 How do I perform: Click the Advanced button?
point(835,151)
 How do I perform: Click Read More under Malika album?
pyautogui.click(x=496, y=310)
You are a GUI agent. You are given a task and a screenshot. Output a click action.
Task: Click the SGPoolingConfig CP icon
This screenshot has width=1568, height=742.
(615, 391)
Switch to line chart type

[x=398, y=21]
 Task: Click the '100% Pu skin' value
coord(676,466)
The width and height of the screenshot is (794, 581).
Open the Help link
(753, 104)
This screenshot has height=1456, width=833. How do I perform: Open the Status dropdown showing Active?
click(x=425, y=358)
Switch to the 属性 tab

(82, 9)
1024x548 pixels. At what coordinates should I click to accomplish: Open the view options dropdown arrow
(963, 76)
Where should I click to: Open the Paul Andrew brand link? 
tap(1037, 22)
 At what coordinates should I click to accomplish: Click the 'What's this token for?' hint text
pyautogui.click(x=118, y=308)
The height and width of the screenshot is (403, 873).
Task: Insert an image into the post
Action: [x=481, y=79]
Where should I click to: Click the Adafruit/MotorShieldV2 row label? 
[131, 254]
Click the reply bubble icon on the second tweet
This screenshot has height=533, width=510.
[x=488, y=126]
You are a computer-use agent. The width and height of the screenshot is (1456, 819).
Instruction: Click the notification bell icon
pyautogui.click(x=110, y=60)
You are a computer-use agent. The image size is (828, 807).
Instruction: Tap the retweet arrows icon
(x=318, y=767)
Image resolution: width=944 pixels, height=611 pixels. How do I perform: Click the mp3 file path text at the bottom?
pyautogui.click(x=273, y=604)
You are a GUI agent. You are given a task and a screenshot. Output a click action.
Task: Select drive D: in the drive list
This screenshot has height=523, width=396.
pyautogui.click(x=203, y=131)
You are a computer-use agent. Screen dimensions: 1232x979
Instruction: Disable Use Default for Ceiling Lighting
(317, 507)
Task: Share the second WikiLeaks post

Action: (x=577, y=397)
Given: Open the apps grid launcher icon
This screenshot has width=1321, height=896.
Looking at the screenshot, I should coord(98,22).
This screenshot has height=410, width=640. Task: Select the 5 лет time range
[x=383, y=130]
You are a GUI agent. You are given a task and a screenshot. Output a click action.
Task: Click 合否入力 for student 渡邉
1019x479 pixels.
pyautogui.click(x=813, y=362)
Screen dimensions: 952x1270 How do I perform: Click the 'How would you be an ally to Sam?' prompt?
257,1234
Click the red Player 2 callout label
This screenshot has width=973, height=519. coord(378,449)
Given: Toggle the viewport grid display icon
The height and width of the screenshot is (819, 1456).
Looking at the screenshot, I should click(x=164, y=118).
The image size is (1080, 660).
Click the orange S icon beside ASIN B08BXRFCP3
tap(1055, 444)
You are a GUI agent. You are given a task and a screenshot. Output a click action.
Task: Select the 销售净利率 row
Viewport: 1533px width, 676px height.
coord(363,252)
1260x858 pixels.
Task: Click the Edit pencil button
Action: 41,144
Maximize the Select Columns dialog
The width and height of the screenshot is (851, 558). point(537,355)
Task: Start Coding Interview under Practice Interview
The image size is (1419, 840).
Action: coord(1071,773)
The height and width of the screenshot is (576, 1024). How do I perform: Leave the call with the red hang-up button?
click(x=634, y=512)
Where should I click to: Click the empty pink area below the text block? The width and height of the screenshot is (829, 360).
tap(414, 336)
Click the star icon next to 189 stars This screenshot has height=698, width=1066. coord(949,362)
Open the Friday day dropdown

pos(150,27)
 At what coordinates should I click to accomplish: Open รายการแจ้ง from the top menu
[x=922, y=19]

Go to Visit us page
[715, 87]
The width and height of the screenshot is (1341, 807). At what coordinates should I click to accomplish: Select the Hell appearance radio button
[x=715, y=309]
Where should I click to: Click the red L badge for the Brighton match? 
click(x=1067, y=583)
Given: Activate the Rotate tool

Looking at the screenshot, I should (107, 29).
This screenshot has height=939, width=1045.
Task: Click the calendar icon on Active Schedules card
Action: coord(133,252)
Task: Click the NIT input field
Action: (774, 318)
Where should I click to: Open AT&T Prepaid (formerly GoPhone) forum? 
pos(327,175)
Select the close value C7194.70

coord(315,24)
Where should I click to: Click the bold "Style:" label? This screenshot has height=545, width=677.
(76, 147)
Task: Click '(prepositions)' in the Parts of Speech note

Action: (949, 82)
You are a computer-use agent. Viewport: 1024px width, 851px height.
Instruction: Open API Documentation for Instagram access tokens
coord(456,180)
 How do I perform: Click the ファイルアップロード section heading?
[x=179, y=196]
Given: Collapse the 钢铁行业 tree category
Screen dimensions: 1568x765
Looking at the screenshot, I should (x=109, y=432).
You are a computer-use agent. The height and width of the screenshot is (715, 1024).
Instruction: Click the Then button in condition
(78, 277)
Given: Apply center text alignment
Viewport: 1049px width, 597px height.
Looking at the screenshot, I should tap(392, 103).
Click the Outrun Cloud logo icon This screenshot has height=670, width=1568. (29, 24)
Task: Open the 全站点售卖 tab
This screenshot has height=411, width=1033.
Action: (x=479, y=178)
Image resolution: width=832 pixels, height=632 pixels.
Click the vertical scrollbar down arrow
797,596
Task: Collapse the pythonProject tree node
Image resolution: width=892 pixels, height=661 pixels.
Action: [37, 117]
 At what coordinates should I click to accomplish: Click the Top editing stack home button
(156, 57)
┄┄┄┄┄┄
* THE TASK *
All of the material above needs to be copied exactly.

* TASK ANSWER *
 How do I perform: Click the Advanced button?
point(835,151)
 How do I perform: Click Read More under Malika album?
pyautogui.click(x=496, y=310)
You are a GUI agent. You are given a task and a screenshot. Output a click action.
Task: Click the SGPoolingConfig CP icon
This screenshot has width=1568, height=742.
(615, 391)
Switch to line chart type

[x=398, y=21]
 Task: Click the '100% Pu skin' value
coord(676,466)
The width and height of the screenshot is (794, 581).
Open the Help link
(753, 104)
This screenshot has height=1456, width=833. How do I perform: Open the Status dropdown showing Active?
click(x=425, y=358)
Switch to the 属性 tab

(82, 9)
1024x548 pixels. At what coordinates should I click to accomplish: Open the view options dropdown arrow
(963, 76)
Where should I click to: Open the Paul Andrew brand link? 
tap(1037, 22)
 At what coordinates should I click to accomplish: Click the 'What's this token for?' hint text
pyautogui.click(x=118, y=308)
The height and width of the screenshot is (403, 873).
Task: Insert an image into the post
Action: [x=481, y=79]
Where should I click to: Click the Adafruit/MotorShieldV2 row label? 
[131, 254]
Click the reply bubble icon on the second tweet
This screenshot has height=533, width=510.
[x=488, y=126]
You are a computer-use agent. The width and height of the screenshot is (1456, 819).
Instruction: Click the notification bell icon
pyautogui.click(x=110, y=60)
You are a computer-use agent. The image size is (828, 807).
Instruction: Tap the retweet arrows icon
(x=318, y=767)
Image resolution: width=944 pixels, height=611 pixels. How do I perform: Click the mp3 file path text at the bottom?
pyautogui.click(x=273, y=604)
You are a GUI agent. You are given a task and a screenshot. Output a click action.
Task: Select drive D: in the drive list
This screenshot has height=523, width=396.
pyautogui.click(x=203, y=131)
You are a computer-use agent. Screen dimensions: 1232x979
Instruction: Disable Use Default for Ceiling Lighting
(317, 507)
Task: Share the second WikiLeaks post

Action: (x=577, y=397)
Given: Open the apps grid launcher icon
This screenshot has width=1321, height=896.
Looking at the screenshot, I should coord(98,22).
This screenshot has height=410, width=640. Task: Select the 5 лет time range
[x=383, y=130]
You are a GUI agent. You are given a task and a screenshot. Output a click action.
Task: Click 合否入力 for student 渡邉
1019x479 pixels.
pyautogui.click(x=813, y=362)
Screen dimensions: 952x1270 How do I perform: Click the 'How would you be an ally to Sam?' prompt?
257,1234
Click the red Player 2 callout label
This screenshot has width=973, height=519. coord(378,449)
Given: Toggle the viewport grid display icon
The height and width of the screenshot is (819, 1456).
Looking at the screenshot, I should click(x=164, y=118).
The image size is (1080, 660).
Click the orange S icon beside ASIN B08BXRFCP3
tap(1055, 444)
You are a GUI agent. You are given a task and a screenshot. Output a click action.
Task: Select the 销售净利率 row
Viewport: 1533px width, 676px height.
coord(363,252)
1260x858 pixels.
Task: Click the Edit pencil button
Action: 41,144
Maximize the Select Columns dialog
The width and height of the screenshot is (851, 558). point(537,355)
Task: Start Coding Interview under Practice Interview
The image size is (1419, 840).
Action: coord(1071,773)
The height and width of the screenshot is (576, 1024). How do I perform: Leave the call with the red hang-up button?
click(x=634, y=512)
Where should I click to: Click the empty pink area below the text block? The width and height of the screenshot is (829, 360).
tap(414, 336)
Click the star icon next to 189 stars This screenshot has height=698, width=1066. coord(949,362)
Open the Friday day dropdown

pos(150,27)
 At what coordinates should I click to accomplish: Open รายการแจ้ง from the top menu
[x=922, y=19]

Go to Visit us page
[715, 87]
The width and height of the screenshot is (1341, 807). At what coordinates should I click to accomplish: Select the Hell appearance radio button
[x=715, y=309]
Where should I click to: Click the red L badge for the Brighton match? 
click(x=1067, y=583)
Given: Activate the Rotate tool

Looking at the screenshot, I should (107, 29).
This screenshot has height=939, width=1045.
Task: Click the calendar icon on Active Schedules card
Action: coord(133,252)
Task: Click the NIT input field
Action: (774, 318)
Where should I click to: Open AT&T Prepaid (formerly GoPhone) forum? 
pos(327,175)
Select the close value C7194.70

coord(315,24)
Where should I click to: Click the bold "Style:" label? This screenshot has height=545, width=677.
(76, 147)
Task: Click '(prepositions)' in the Parts of Speech note

Action: (949, 82)
You are a computer-use agent. Viewport: 1024px width, 851px height.
Instruction: Open API Documentation for Instagram access tokens
coord(456,180)
 How do I perform: Click the ファイルアップロード section heading?
[x=179, y=196]
Given: Collapse the 钢铁行业 tree category
Screen dimensions: 1568x765
Looking at the screenshot, I should (x=109, y=432).
You are a computer-use agent. The height and width of the screenshot is (715, 1024).
Instruction: Click the Then button in condition
(78, 277)
Given: Apply center text alignment
Viewport: 1049px width, 597px height.
Looking at the screenshot, I should tap(392, 103).
Click the Outrun Cloud logo icon This screenshot has height=670, width=1568. (29, 24)
Task: Open the 全站点售卖 tab
This screenshot has height=411, width=1033.
Action: (x=479, y=178)
Image resolution: width=832 pixels, height=632 pixels.
Click the vertical scrollbar down arrow
797,596
Task: Collapse the pythonProject tree node
Image resolution: width=892 pixels, height=661 pixels.
Action: [37, 117]
 At what coordinates should I click to accomplish: Click the Top editing stack home button
(156, 57)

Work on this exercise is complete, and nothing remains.